§ **Required action A**: Please copy from the passage on parables word for word, beginning at the words "Ahhhh . . ." and stopping after "Luke 8:8, 14:35.".
§ **Required action B**:
Answer these about the passage on parables:
(i) To whom did he offer explanations out of earshot from the Pharisees?
(ii) Which verses from Mark are cited?
(iii) What chapter and verses of Matthew are given for the quotation?

Ahhhh . . . but he did. He spoke in parables intended to convey many of his most important teachings that went right over the heads of many of his listeners, including his disciples, to whom he offered explanations out of earshot from the Pharisees and "Joe Citizen." This is a recurring theme of the Synoptics - that the message is "for He to has ears to hear." Mark 4:9, 4:23; Luke 8:8, 14:35.
And he also ensured that the truth of his message will be conveyed in its fullness:
"And Jesus came and spake unto them, saying, All power is given unto me in heaven and in earth. Go ye therefore, and teach all nations, baptizing them in the name of the Father, and of the Son, and of the Holy Ghost: Teaching them to observe all things whatsoever I have commanded you: and, lo, I am with you alway, [even] unto the end of the world. Amen." (Matthew 28:18-20)

§ **Source information**:
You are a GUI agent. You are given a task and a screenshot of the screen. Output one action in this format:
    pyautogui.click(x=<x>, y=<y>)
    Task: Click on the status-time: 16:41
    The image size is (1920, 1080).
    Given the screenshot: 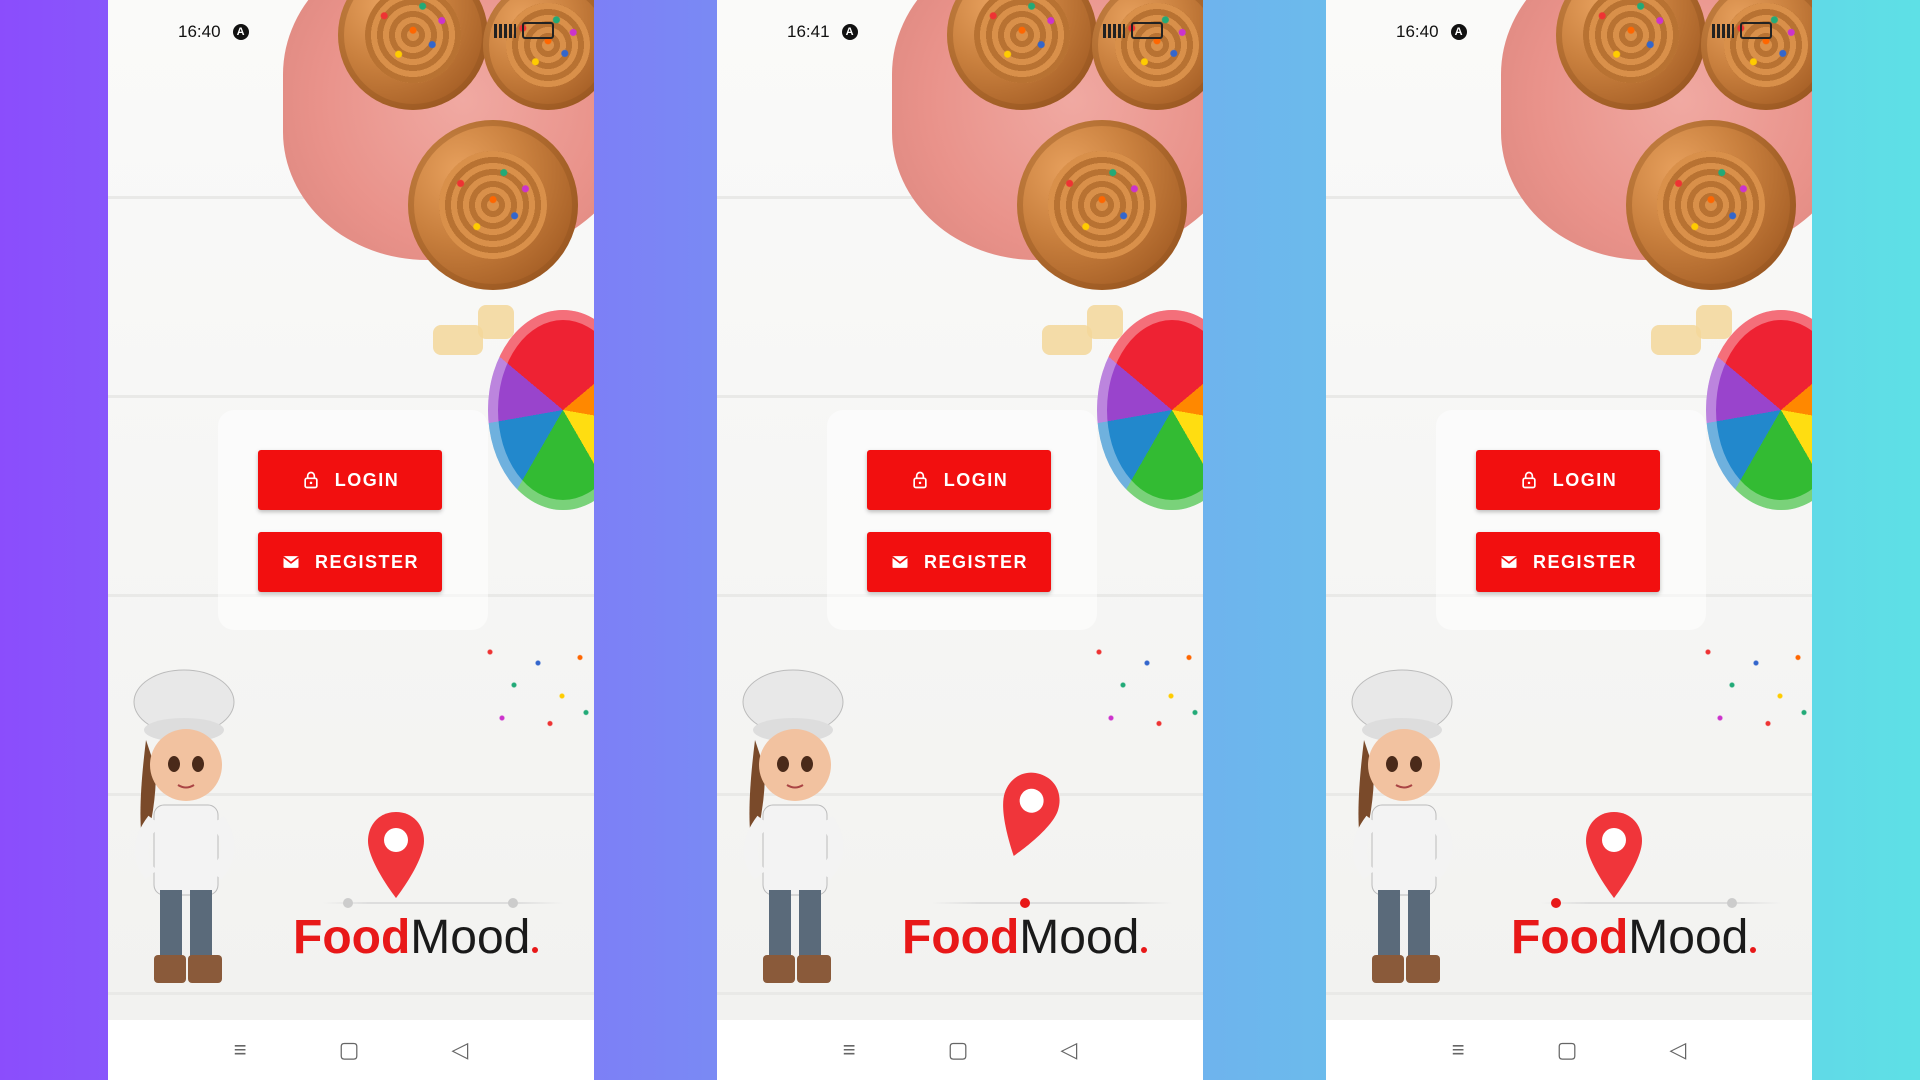 What is the action you would take?
    pyautogui.click(x=808, y=32)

§ **Task solution A**:
Ahhhh . . . but he did. He spoke in parables intended to convey many of his most important teachings that went right over the heads of many of his listeners, including his disciples, to whom he offered explanations out of earshot from the Pharisees and "Joe Citizen." This is a recurring theme of the Synoptics - that the message is "for He to has ears to hear." Mark 4:9, 4:23; Luke 8:8, 14:35.

§ **Task solution B**:
(i) His disciples
(ii) Mark 4:9 and 4:23
(iii) Matthew 28:18-20